» **SUPPLIED DATA**
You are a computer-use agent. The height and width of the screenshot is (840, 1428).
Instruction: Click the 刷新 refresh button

---

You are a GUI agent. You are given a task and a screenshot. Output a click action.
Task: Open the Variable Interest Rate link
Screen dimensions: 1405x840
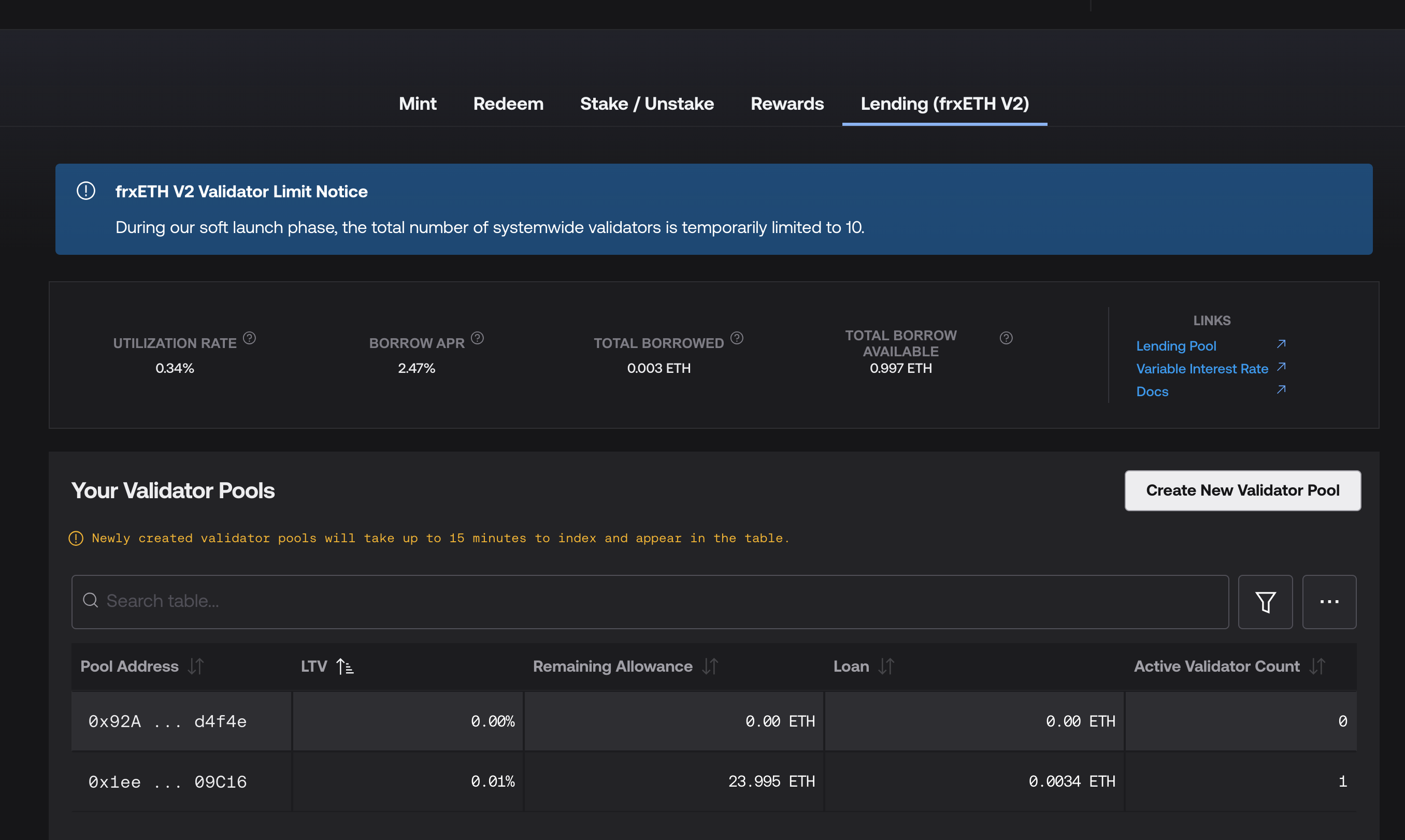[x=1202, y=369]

» **TASK TO CARRY OUT**
Which lines of the data above contain the string "agent"? Filter them out and copy each one in full.

» **REPLY**
You are a computer-use agent. The height and width of the screenshot is (840, 1428).
You are a GUI agent. You are given a task and a screenshot. Output a click action.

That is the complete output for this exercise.